A resposta sorológica induzida por três vacinas comerciais inativadas contra o vírus da Diarréia Viral Bovina (BVDV) foi avaliada em bovinos imunizados três vezes (dias 0, 30 e 180) e testados a diferentes intervalos após a vacinação. Trinta dias após a segunda vacinação, 74,5% (70/94) dos animais apresentavam anticorpos neutralizantes contra o BVDV-1 e 52,1% (49/94) contra o BVDV-2. Os títulos médios (GMT) e o número de animais reagentes contra o BVDV-1 eram de 109,3(32/36); 54,6(22/28) e 25,5(16/30) para as vacinas A, B e C, respectivamente; e de 19(27/36), 42,3(12/28) e 18,4(10/30) contra o BVDV-2. Os títulos reduziram-se aos 180 dias, sendo que 31,9%(30/94) dos animais já não apresentavam atividade neutralizante frente ao BVDV-1 e 63,8%(60/94) frente ao BVDV-2. Nesta data, os títulos médios e o número de animais positivos frente ao BVDV-1 eram de 28,3 (30/36), 28,3(20/28) e 16,1(14/30) e frente ao BVDV-2 de 16,8(18/36), 21,6(10/28) e 28,3(6/30) para as vacinas A, B e C, respectivamente.

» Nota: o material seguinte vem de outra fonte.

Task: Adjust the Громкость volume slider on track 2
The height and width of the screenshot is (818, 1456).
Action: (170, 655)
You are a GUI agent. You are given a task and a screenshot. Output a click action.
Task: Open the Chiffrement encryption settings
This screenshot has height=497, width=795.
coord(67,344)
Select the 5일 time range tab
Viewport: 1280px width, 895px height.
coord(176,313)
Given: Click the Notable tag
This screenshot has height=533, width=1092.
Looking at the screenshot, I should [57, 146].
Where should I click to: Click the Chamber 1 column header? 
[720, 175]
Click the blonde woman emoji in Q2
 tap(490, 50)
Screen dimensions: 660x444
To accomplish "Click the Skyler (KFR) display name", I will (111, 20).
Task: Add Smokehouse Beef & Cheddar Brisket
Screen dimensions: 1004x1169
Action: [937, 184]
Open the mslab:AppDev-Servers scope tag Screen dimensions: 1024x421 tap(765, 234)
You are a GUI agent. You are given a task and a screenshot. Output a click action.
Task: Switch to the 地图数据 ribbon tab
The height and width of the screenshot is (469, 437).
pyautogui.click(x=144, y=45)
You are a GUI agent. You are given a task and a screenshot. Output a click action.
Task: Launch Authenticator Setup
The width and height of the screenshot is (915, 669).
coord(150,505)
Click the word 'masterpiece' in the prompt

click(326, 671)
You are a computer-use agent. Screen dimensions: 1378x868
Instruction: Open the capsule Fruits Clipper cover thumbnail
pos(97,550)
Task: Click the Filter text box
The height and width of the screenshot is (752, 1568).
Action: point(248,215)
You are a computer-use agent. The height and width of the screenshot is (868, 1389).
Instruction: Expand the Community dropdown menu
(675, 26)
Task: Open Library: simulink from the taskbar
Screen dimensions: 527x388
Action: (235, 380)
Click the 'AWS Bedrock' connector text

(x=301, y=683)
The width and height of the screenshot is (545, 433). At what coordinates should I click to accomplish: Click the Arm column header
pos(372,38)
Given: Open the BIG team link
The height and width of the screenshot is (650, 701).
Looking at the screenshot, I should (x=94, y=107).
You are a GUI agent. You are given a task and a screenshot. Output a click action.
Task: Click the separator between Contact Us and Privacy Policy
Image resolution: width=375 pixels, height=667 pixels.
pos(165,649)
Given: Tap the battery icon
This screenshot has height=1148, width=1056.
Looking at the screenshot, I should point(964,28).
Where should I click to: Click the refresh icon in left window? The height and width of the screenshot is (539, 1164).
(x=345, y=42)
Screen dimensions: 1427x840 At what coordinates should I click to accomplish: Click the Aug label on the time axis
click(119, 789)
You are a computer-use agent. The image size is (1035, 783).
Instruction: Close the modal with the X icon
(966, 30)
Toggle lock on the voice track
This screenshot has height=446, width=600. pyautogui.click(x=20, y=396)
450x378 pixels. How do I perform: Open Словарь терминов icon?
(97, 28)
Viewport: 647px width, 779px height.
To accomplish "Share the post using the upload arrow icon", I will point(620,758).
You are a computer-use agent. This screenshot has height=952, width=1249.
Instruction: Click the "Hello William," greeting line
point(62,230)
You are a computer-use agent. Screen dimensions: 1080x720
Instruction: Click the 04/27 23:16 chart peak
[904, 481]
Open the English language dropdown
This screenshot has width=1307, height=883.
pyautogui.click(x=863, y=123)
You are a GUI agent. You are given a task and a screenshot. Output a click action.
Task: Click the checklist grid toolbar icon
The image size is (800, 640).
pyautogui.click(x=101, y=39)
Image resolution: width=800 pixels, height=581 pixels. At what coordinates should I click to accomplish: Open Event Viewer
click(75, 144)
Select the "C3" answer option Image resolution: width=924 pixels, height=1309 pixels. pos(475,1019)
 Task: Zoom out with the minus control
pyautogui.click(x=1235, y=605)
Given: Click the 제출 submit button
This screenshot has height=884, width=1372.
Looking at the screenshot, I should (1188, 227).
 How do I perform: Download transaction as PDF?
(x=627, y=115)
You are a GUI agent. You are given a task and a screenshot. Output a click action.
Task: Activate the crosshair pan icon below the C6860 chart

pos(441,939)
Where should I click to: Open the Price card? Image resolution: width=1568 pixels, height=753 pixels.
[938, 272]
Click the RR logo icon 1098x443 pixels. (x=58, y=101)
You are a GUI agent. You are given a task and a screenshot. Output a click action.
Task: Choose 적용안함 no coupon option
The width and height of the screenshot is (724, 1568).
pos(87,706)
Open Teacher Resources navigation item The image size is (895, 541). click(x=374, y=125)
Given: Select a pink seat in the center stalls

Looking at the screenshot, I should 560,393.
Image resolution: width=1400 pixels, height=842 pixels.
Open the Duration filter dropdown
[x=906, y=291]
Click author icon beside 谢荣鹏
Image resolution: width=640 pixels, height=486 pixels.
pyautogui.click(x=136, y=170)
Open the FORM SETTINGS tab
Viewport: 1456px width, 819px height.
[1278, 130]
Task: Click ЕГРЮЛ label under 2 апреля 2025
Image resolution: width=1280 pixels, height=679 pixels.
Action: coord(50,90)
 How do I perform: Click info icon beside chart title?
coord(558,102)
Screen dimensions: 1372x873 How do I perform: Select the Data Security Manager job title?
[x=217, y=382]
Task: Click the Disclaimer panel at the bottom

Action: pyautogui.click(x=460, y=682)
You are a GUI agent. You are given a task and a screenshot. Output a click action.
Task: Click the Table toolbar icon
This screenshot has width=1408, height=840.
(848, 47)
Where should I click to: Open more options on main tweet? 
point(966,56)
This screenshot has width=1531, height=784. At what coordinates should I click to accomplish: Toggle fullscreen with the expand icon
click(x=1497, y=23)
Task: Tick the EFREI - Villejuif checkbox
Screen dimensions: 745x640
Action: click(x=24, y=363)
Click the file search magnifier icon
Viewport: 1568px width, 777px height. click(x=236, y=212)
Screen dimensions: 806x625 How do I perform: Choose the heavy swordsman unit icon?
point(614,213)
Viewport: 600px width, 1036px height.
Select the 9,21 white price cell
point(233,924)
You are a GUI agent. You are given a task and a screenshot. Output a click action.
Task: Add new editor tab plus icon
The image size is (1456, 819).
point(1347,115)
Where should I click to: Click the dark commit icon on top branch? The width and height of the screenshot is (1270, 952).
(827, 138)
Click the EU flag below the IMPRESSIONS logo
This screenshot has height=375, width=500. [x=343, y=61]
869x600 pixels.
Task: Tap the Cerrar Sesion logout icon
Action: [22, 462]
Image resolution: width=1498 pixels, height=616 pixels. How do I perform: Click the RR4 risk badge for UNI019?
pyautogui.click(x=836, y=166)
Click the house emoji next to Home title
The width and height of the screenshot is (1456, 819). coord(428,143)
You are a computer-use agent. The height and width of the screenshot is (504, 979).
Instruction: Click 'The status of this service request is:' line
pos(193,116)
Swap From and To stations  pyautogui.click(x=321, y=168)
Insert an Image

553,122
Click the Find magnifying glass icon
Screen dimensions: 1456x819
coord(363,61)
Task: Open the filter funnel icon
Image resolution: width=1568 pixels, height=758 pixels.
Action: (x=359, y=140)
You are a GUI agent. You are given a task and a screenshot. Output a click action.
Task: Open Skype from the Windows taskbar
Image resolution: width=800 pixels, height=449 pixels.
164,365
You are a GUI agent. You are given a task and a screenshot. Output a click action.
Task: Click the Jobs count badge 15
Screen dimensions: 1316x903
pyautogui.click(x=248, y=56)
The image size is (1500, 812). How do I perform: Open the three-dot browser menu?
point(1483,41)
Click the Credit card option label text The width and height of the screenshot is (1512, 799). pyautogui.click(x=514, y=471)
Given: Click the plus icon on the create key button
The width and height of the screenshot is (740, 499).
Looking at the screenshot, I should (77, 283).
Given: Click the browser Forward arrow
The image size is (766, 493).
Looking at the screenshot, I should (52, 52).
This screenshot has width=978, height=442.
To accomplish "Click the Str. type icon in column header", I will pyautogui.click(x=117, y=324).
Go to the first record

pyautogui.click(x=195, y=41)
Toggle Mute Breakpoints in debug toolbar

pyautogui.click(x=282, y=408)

Após o reforço (dia 180), os títulos médios contra o BVDV-1 aumentaram significativamente nos três grupos vacinais e contra o BVDV-2 apenas no grupo A. Trinta dias após, os títulos médios e o número de reagentes contra o BVDV-1 eram de 104,8(23/24), 50,3(24/26) e 43,7(24/28) e contra o BVDV-2 de 33,4(23/24), 23,3(22/26) e 15,7(22/28) para as vacinas A, B e C. Os títulos contra o BVDV-1 no dia 210 foram estatisticamente superiores aos títulos contra o BVDV-2 nos três grupos vacinais. O soro de alguns animais positivos de cada grupo foi testado frente a quatro amostras brasileiras de BVDV-1 e duas de BVDV-2. Além dos títulos baixos a moderados, os testes de neutralização cruzada revelaram variações marcantes na atividade neutralizante frente a isolados de campo antigenicamente diferentes. Esses resultados demonstram que a vacinação não induziu uma resposta sorológica de magnitude e duração adequadas na maioria dos animais, principalmente frente à grande diversidade antigênica das amostras de BVDV.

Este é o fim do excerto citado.